◆ What is expected
Could you reproduce all of the records exactly?

[Stored data entries]
....

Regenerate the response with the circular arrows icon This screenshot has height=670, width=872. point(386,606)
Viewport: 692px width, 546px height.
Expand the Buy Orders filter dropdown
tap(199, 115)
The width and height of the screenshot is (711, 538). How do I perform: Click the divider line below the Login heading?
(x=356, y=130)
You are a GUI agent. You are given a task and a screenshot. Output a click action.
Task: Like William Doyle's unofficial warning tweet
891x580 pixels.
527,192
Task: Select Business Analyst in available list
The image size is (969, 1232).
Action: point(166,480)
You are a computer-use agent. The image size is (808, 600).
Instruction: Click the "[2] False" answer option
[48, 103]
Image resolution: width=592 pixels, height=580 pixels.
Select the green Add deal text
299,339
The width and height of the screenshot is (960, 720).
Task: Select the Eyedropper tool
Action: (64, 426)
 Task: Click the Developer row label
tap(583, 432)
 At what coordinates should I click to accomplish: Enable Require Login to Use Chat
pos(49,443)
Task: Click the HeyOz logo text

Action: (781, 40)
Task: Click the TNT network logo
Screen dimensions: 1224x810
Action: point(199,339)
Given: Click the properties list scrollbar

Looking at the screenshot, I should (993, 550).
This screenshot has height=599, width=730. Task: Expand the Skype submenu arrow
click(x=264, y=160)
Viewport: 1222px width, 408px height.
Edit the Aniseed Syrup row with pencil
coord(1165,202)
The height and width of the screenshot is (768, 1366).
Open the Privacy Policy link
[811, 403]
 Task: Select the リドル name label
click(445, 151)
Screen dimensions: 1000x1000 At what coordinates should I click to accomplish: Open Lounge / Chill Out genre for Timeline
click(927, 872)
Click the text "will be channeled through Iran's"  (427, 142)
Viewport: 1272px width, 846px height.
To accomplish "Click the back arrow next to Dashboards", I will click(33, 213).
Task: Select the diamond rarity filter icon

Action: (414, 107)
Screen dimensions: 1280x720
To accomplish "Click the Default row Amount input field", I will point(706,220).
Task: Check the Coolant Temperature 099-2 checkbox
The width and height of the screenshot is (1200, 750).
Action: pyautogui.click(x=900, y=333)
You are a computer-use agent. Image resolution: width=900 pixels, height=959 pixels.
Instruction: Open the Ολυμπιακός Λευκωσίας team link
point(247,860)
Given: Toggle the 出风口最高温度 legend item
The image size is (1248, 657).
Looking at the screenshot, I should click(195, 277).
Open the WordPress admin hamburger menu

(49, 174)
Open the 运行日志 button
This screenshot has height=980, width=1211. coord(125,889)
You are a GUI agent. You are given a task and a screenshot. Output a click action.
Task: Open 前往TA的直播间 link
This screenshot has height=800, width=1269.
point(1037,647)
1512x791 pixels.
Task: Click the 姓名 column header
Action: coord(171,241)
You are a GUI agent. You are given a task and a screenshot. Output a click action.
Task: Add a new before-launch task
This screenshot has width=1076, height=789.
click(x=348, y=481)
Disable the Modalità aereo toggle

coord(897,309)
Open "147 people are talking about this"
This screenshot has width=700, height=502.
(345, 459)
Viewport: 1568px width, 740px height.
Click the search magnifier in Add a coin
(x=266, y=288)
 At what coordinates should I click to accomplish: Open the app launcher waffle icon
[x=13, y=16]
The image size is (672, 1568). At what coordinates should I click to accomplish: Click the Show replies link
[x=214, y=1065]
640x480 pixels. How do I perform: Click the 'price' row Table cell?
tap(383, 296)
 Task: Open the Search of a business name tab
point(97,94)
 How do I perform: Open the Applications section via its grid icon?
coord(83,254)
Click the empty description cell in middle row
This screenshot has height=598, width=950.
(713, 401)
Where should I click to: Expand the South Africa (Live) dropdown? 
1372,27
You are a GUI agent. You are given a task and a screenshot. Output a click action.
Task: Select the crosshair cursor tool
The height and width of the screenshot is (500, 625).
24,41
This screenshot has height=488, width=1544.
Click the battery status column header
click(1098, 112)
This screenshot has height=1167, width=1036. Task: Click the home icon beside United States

....

◆ Answer below
Regenerate the response with the circular arrows icon This screenshot has height=670, width=872. point(386,606)
Viewport: 692px width, 546px height.
Expand the Buy Orders filter dropdown
tap(199, 115)
The width and height of the screenshot is (711, 538). How do I perform: Click the divider line below the Login heading?
(x=356, y=130)
You are a GUI agent. You are given a task and a screenshot. Output a click action.
Task: Like William Doyle's unofficial warning tweet
891x580 pixels.
527,192
Task: Select Business Analyst in available list
The image size is (969, 1232).
Action: point(166,480)
You are a computer-use agent. The image size is (808, 600).
Instruction: Click the "[2] False" answer option
[48, 103]
Image resolution: width=592 pixels, height=580 pixels.
Select the green Add deal text
299,339
The width and height of the screenshot is (960, 720).
Task: Select the Eyedropper tool
Action: (64, 426)
 Task: Click the Developer row label
tap(583, 432)
 At what coordinates should I click to accomplish: Enable Require Login to Use Chat
pos(49,443)
Task: Click the HeyOz logo text

Action: (781, 40)
Task: Click the TNT network logo
Screen dimensions: 1224x810
Action: point(199,339)
Given: Click the properties list scrollbar

Looking at the screenshot, I should (993, 550).
This screenshot has height=599, width=730. Task: Expand the Skype submenu arrow
click(x=264, y=160)
Viewport: 1222px width, 408px height.
Edit the Aniseed Syrup row with pencil
coord(1165,202)
The height and width of the screenshot is (768, 1366).
Open the Privacy Policy link
[811, 403]
 Task: Select the リドル name label
click(445, 151)
Screen dimensions: 1000x1000 At what coordinates should I click to accomplish: Open Lounge / Chill Out genre for Timeline
click(927, 872)
Click the text "will be channeled through Iran's"  (427, 142)
Viewport: 1272px width, 846px height.
To accomplish "Click the back arrow next to Dashboards", I will click(33, 213).
Task: Select the diamond rarity filter icon

Action: (414, 107)
Screen dimensions: 1280x720
To accomplish "Click the Default row Amount input field", I will point(706,220).
Task: Check the Coolant Temperature 099-2 checkbox
The width and height of the screenshot is (1200, 750).
Action: pyautogui.click(x=900, y=333)
You are a computer-use agent. Image resolution: width=900 pixels, height=959 pixels.
Instruction: Open the Ολυμπιακός Λευκωσίας team link
point(247,860)
Given: Toggle the 出风口最高温度 legend item
The image size is (1248, 657).
Looking at the screenshot, I should click(195, 277).
Open the WordPress admin hamburger menu

(49, 174)
Open the 运行日志 button
This screenshot has height=980, width=1211. coord(125,889)
You are a GUI agent. You are given a task and a screenshot. Output a click action.
Task: Open 前往TA的直播间 link
This screenshot has height=800, width=1269.
point(1037,647)
1512x791 pixels.
Task: Click the 姓名 column header
Action: coord(171,241)
You are a GUI agent. You are given a task and a screenshot. Output a click action.
Task: Add a new before-launch task
This screenshot has width=1076, height=789.
click(x=348, y=481)
Disable the Modalità aereo toggle

coord(897,309)
Open "147 people are talking about this"
This screenshot has width=700, height=502.
(345, 459)
Viewport: 1568px width, 740px height.
Click the search magnifier in Add a coin
(x=266, y=288)
 At what coordinates should I click to accomplish: Open the app launcher waffle icon
[x=13, y=16]
The image size is (672, 1568). At what coordinates should I click to accomplish: Click the Show replies link
[x=214, y=1065]
640x480 pixels. How do I perform: Click the 'price' row Table cell?
tap(383, 296)
 Task: Open the Search of a business name tab
point(97,94)
 How do I perform: Open the Applications section via its grid icon?
coord(83,254)
Click the empty description cell in middle row
This screenshot has height=598, width=950.
(713, 401)
Where should I click to: Expand the South Africa (Live) dropdown? 
1372,27
You are a GUI agent. You are given a task and a screenshot. Output a click action.
Task: Select the crosshair cursor tool
The height and width of the screenshot is (500, 625).
24,41
This screenshot has height=488, width=1544.
Click the battery status column header
click(1098, 112)
This screenshot has height=1167, width=1036. Task: Click the home icon beside United States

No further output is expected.